+++ Okuma Metni +++
Türk Mitolojisinin Kültleri, Türk Mitolojisi Tanrıları ve Türk Dünyasındaki Çeşitlenmeleri
- Cengiz Yıldırım
- 7 saat önce
- 7 dakikada okunur

Türk Mitolojisinde Kültler ve Sınıflandırma
Türk dünyasına ait devasa coğrafya ve çeşitli boylar nedeni ile dağınık bilgiler bulunmakta, bu nedenle de kültlerin konulara göre sınıflandırılması gerekmektedir. Karakterler ve kişiler her boyda farklılık göstermektedir. Kült, "tapınma" anlamına gelir; tanrısal veya doğaüstü güçlere sahip şeylerle ilgili inanç örüntüsüdür. Büyü ve ayinle ilgilidir. Kültlerin temelinde animizm (insan düşüncesinin en ilkel dönemlerinde, insanların doğal çevrelerindeki canlı cansız her şeyin canlı bir ruhu ve buna bağlı bir bilinç hâli olduğu düşüncesi) yatar. İnsanlar yaşadıkları coğrafyada yer alan doğal varlıklara yönelik inanç örüntüleri oluşturmuş ve bunlardan bazıları zamanla evrimleşip değişip dönüşerek daha soyut kavramlar hâline gelmişlerdir. Diğer kültlerden (Moğol gibi) etkilenmiştir; su, ateş, dağ, toprak, gök ve atalar vs. kült hâline gelmiştir.
Türk Mitolojisinde Teogoni Mitleri ve Çeşitlenmeleri -Türk Mitolojisi Tanrıları
Teogoni, tanrıların doğuşunu ve evrenin oluşumunu anlatan mitlerdir. Farklı zamanlarda derlenmiş Türk mitleri tek bir sistem hâlinde açıklanamaz. Şamanlığın "Gökyüzü", "Yeryüzü" ve "Yeraltı" olarak üç katmana ayrılması bağlamında ele alınabilir.
+++ Sağlanan Kayıtlar +++
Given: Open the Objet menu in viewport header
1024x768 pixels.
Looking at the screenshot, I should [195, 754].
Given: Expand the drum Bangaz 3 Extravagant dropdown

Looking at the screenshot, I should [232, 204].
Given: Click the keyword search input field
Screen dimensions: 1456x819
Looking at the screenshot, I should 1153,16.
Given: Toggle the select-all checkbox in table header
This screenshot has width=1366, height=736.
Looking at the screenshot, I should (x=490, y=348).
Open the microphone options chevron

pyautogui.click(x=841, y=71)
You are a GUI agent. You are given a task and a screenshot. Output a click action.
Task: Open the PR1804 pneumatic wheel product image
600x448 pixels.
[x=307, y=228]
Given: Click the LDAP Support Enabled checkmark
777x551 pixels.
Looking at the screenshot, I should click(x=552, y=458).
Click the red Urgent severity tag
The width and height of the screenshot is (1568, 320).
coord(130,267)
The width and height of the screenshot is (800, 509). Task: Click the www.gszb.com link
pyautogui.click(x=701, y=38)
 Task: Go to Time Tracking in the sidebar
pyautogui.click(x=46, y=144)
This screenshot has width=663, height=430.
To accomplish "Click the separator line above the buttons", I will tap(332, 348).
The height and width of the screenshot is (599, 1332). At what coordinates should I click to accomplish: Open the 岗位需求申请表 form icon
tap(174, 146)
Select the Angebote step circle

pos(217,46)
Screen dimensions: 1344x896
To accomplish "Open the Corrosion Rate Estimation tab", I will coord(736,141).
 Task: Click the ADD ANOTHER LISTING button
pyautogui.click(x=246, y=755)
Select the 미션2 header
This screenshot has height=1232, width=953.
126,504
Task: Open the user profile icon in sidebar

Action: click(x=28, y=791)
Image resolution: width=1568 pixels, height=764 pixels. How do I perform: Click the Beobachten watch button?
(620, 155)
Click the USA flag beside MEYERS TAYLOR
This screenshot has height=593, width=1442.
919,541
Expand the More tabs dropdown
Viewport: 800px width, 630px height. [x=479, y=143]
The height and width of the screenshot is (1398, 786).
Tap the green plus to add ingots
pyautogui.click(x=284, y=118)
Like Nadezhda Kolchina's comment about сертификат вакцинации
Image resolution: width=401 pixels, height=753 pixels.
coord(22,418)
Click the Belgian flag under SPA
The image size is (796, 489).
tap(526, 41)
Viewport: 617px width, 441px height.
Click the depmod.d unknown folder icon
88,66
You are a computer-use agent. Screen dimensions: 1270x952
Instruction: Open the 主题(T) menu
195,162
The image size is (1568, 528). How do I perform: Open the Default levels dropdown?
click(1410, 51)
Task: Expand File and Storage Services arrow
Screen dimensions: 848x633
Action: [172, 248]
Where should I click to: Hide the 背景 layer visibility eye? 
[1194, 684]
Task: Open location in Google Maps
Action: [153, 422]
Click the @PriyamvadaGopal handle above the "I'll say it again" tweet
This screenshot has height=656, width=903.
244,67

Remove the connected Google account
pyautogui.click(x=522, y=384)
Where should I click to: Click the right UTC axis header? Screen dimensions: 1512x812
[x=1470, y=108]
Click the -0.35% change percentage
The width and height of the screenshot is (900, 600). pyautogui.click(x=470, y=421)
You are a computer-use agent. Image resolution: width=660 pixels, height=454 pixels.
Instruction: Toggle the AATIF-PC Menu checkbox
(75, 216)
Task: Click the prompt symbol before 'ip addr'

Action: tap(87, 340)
+++
• Tamamlanacak Alıştırmalar
- A) Türk mitolojisine ilişkin okuma metninde kült hâline geldiği belirtilen varlıkların tamamını sıralayınız.
- B) Türk mitolojisine ilişkin okuma metnini son cümlesinden sonra devam ettiriniz.
Kayıtlar başka bir kaynaktan alınmıştır.

• Görevlere Göre Yanıtlar
- A) Su, ateş, dağ, toprak, gök, atalar

- B)
1. Gökyüzünde Bulunan Tanrılar, Kutsal Ruhlar ve Kültleri
Gök kubbe, yükseklik ve mitolojik olaylarla ilişkilendirilir. Tanrılar "gökyüzünün sahibi", "gökyüzünün sakini" veya "gökyüzünün hâkimi" şeklinde adlandırılır.
Gök Tanrı: Eski Türklerde zaman içinde evrilerek soyut bir yaratıcı hâline dönüşmüştür. Gök Tanrı, gökte ve çoğu zaman yaşam (kut) ve talihin (ülüğ) iyileştiricisi veya paylaştırıcısıdır. Kozmik düzenin veya evrenin koruyucusudur. Siyasal ve toplumsal düzenin kefili ve takipçisidir. Ona dua edilir ve yılda iki kez takvime bağlı, tercihen lekesiz sütbeyaz aygır at kurban edilir. Gök Tanrı'nın kut vermesiyle gücünü ondan alan kağanlar, keçe üzerinde dokuz kere yükseltilerek kararın Türk kavmi tarafından kabullenilişi gösterilir. Gök Tanrı gökte oturan ve dünyayı unutmuş bir tanrı değildir, gerektiğinde yeryüzündekileri cezalandırır (yıldırım çarpması gibi). Hunlar, Tabgaçlar, Göktürkler ve İlk Uygur Kağanlığında Gök Tanrı varlığı söz konusudur. MÖ ilk defa fetheden Türk soylu Çu Hanedanı'nın, Gök kültü hâkim olan Çin'e Gök Tanrı anlayışını getirdiği düşünülmekte; Çinlilerin İmparatorlarını "göğün oğlu" olarak görme anlayışı bunun devamı olarak görülmektedir.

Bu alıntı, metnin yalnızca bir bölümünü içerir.